- _Data extracts_:
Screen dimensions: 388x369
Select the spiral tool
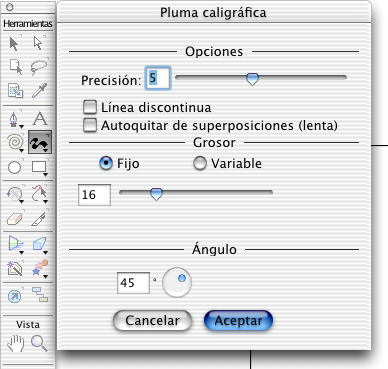(x=15, y=142)
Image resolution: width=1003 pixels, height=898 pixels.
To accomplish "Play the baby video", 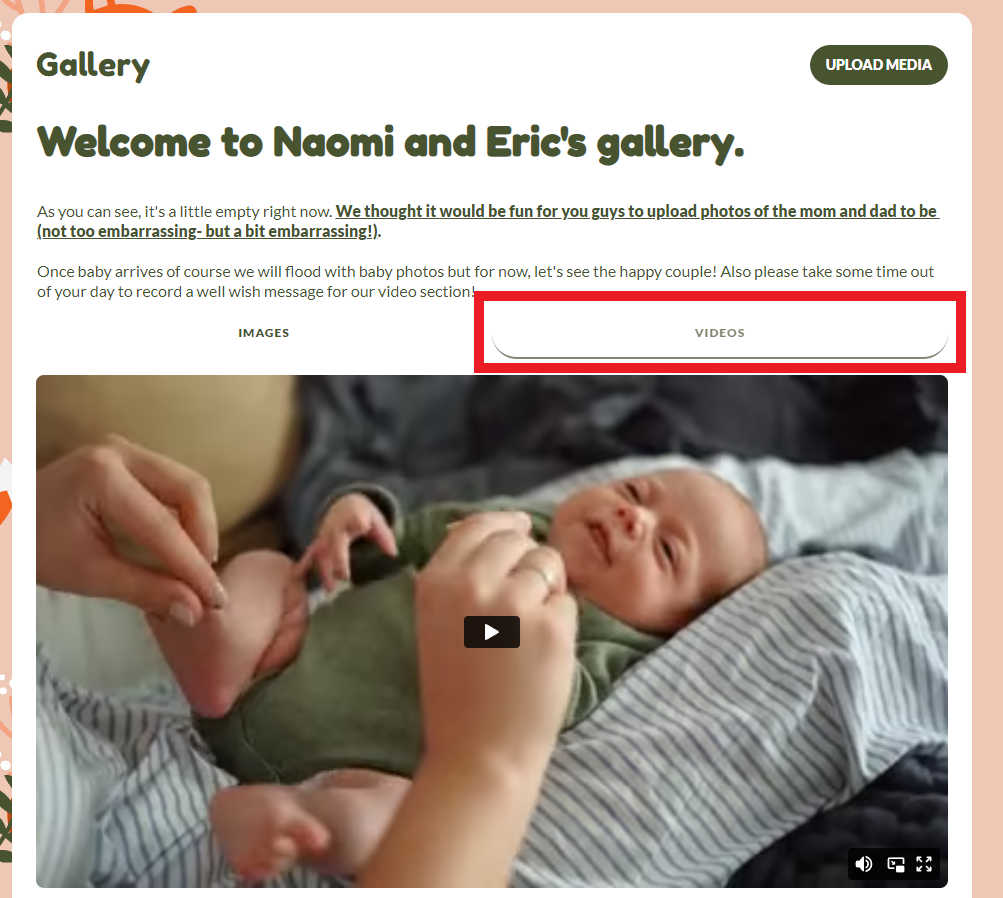I will pyautogui.click(x=491, y=632).
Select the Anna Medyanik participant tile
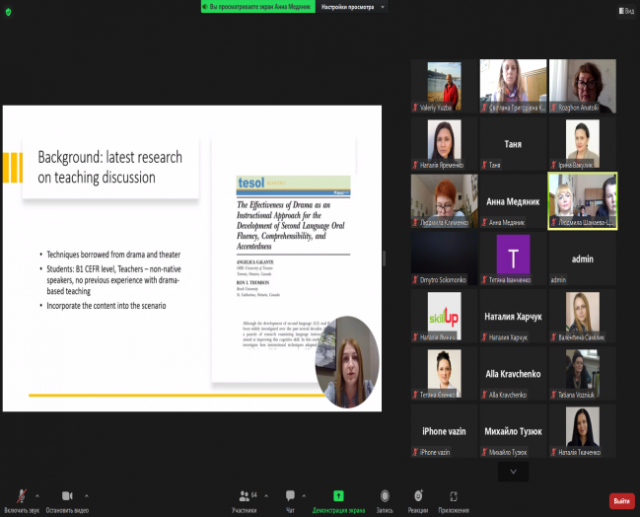Image resolution: width=640 pixels, height=517 pixels. 513,201
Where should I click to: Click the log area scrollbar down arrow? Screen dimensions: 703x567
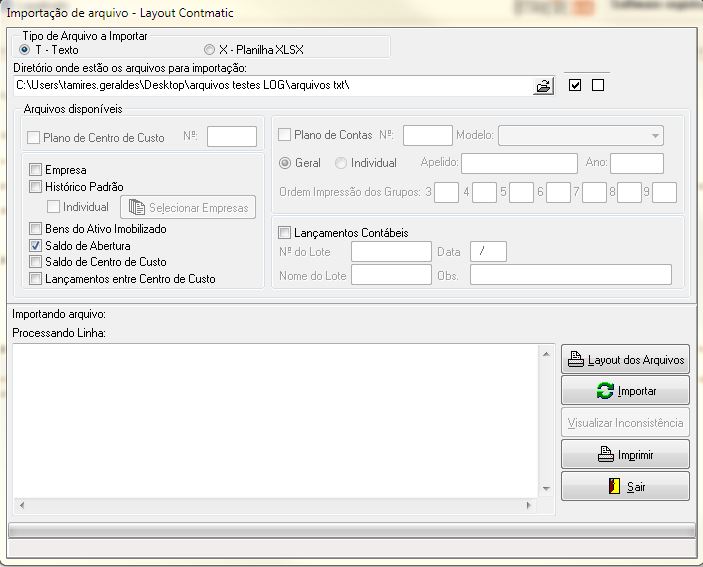click(x=546, y=490)
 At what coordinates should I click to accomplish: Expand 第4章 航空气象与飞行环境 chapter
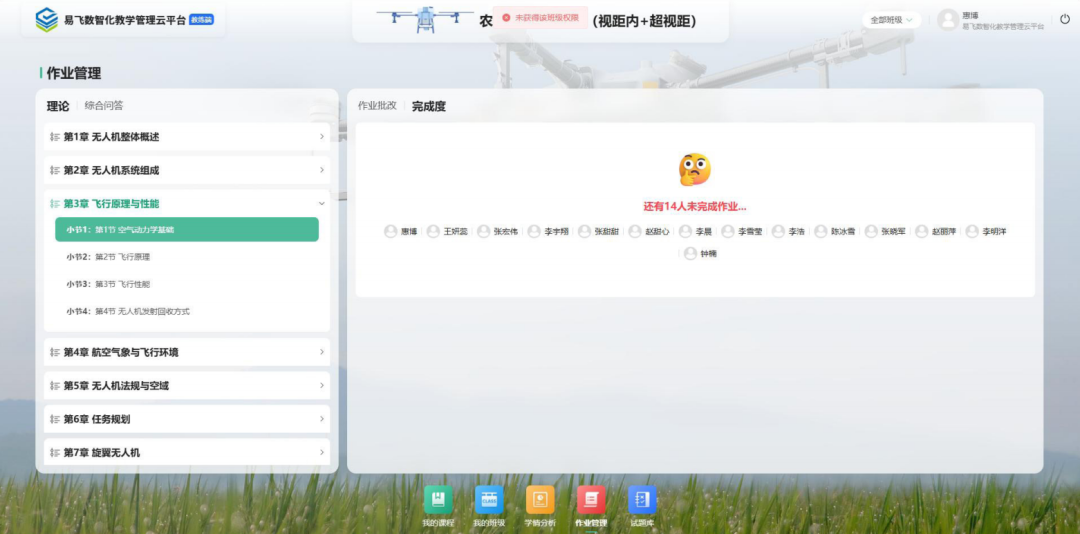pyautogui.click(x=187, y=352)
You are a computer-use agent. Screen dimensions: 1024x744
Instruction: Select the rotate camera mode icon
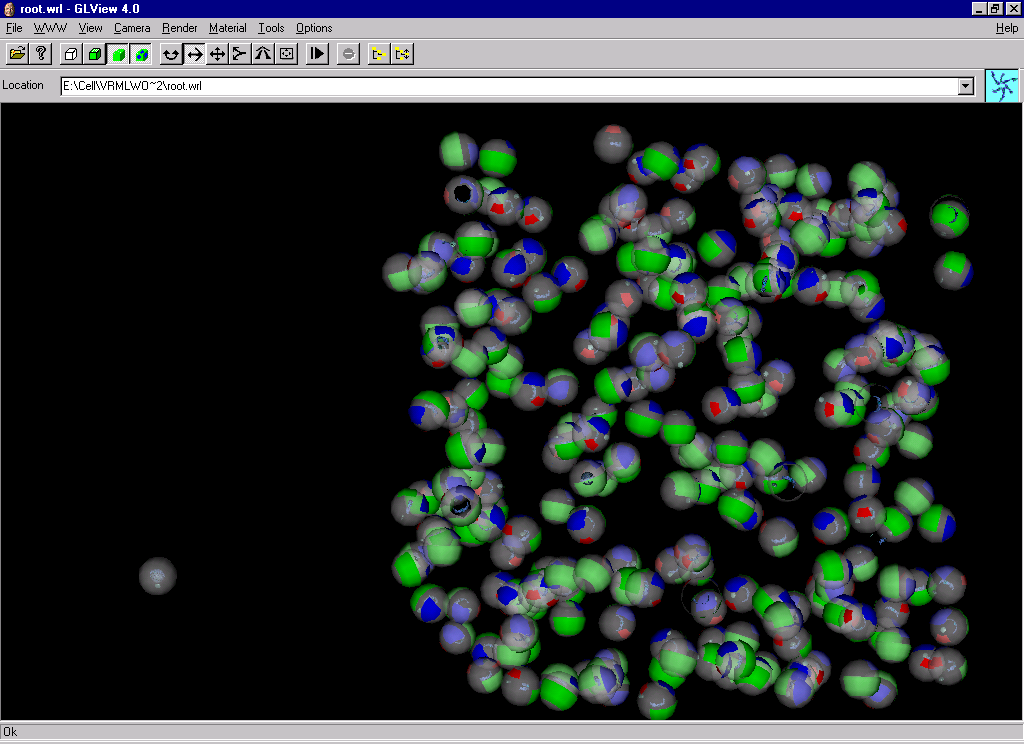pos(171,54)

- _Task brief_:
What you set down should be exactly the lines from the line containing "You are a computer-use" to the last line of the entries above, both included, with no pictures.

- _Reply to the exercise_:
You are a computer-use agent. Screen dimensions: 1024x744
Instruction: Select the rotate camera mode icon
pos(171,54)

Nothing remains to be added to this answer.